Publié le 2025-10-17 15:46:00. Le nouveau ministre de l’Éducation, Édouard Geffray, a annoncé jeudi que le projet de budget pour 2026 prévoyait environ 4 000 suppressions de postes d’enseignants, principalement dues à la baisse démographique. Une décision vivement critiquée par les syndicats qui y voient un « abandon » de l’école publique.
- Environ 4 000 postes d’enseignants pourraient être supprimés en 2026.
- Ces suppressions sont justifiées par la baisse du nombre d’élèves.
- Les syndicats dénoncent une politique d’austérité et un « abandon » de l’école publique.
Lors d’un déplacement à Soisy-sur-Seine (Essonne), Édouard Geffray a confirmé que le projet de budget de l’Éducation nationale pour 2026 incluait des suppressions de postes d’enseignants, chiffrées à « à peu près les ordres de grandeur » de 4 000, comme avancé par le syndicat Snes-FSU. Il a cependant nuancé ces chiffres en expliquant que ces suppressions étaient compensées par des créations de postes. « Il y a des suppressions de postes d’un côté, il y a des créations de postes de l’autre », a-t-il déclaré, précisant que les suppressions correspondaient à l’effondrement démographique tandis que les créations visaient à pourvoir les futurs concours d’enseignants.
Le projet de loi de Finances (PLF) pour 2026 prévoit une légère augmentation du budget de l’Éducation nationale, atteignant 64,5 milliards d’euros, soit une hausse de 200 millions par rapport à l’année précédente.

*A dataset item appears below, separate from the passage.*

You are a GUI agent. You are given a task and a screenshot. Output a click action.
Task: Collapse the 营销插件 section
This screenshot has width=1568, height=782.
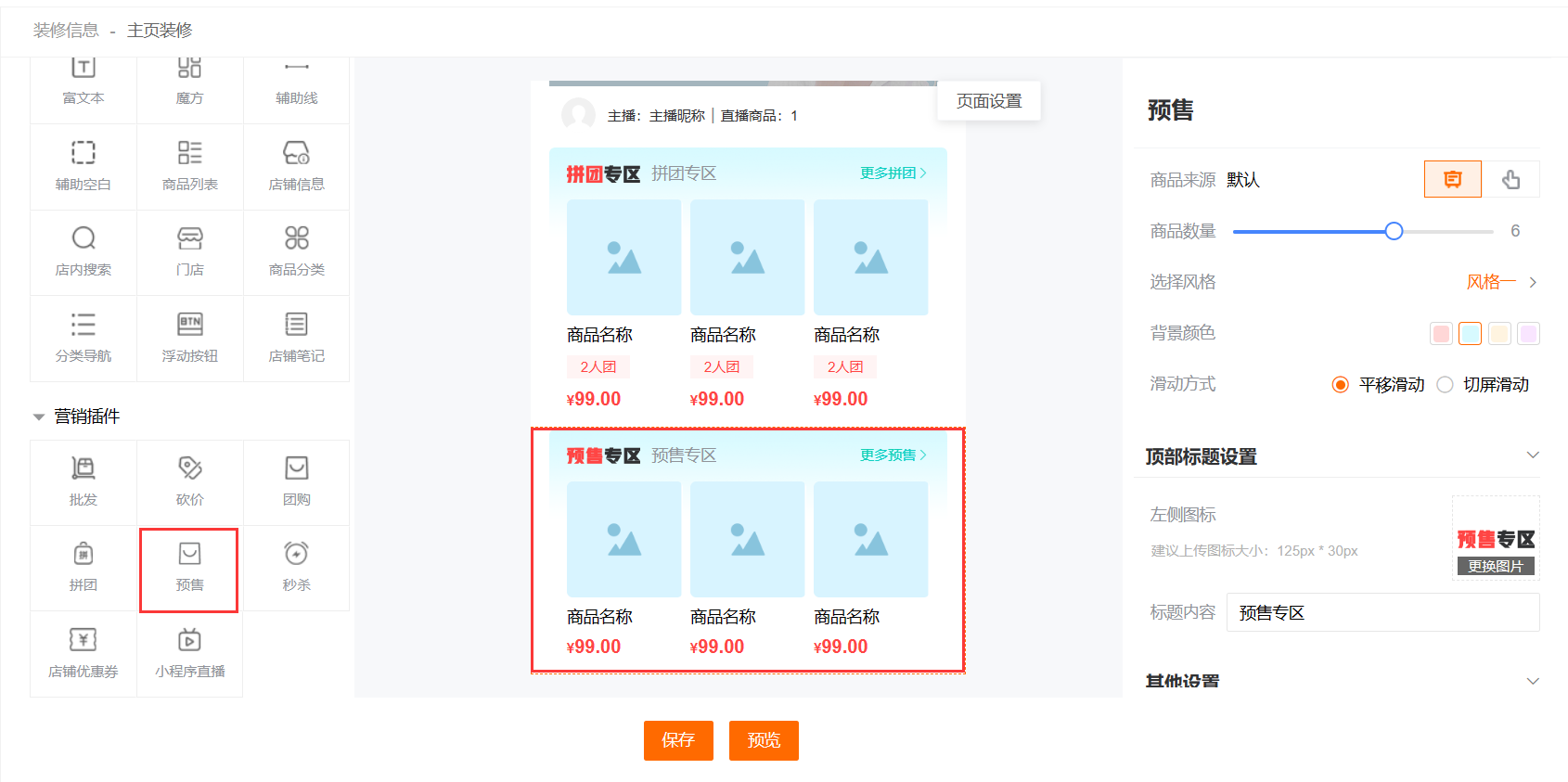pyautogui.click(x=39, y=417)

Au total, 5 440 emplois équivalents temps plein (ETP) devraient être créés. Cette augmentation nette s’explique en grande partie par la réforme de la formation initiale des enseignants, qui abaissera les concours à bac+3, les futurs professeurs étant ensuite fonctionnaires stagiaires pendant un an. Pendant la période de transition (2026-2027), les concours seront ouverts aux niveaux bac+3 et bac+5.
« Cette année, les concours, c’est 46% de postes en plus qui sont ouverts », a souligné Édouard Geffray. Cependant, les syndicats contestent cette vision. Selon le Snes-FSU, le budget 2026 entraînerait une suppression nette de 4 018 postes d’enseignants (2 373 dans le premier degré public et privé, et 1 645 dans le second degré). Si 5 400 créations d’emplois sont annoncées, celles-ci proviendraient en grande partie de la création de 7 938 postes de fonctionnaires stagiaires, dont seule une partie sera effectivement en poste devant les élèves l’année prochaine. Le projet prévoit également la création de 1 200 postes d’accompagnants d’élèves en situation de handicap (AESH), un chiffre en baisse par rapport aux 2 000 de l’année précédente, et 200 postes dans le secteur médico-social.
Face à ces annonces, les syndicats ont vivement réagi. La FSU-Snuipp a dénoncé une « politique d’austérité » et un « abandon » de l’école publique, qualifiant la hausse des postes de « trompe-l’œil » qui « cache en réalité une suppression ». Le SE-Unsa a renchéri, affirmant que « sous couvert de baisse démographique, le gouvernement s’autorise à supprimer massivement des postes » et que « on touche le fond ».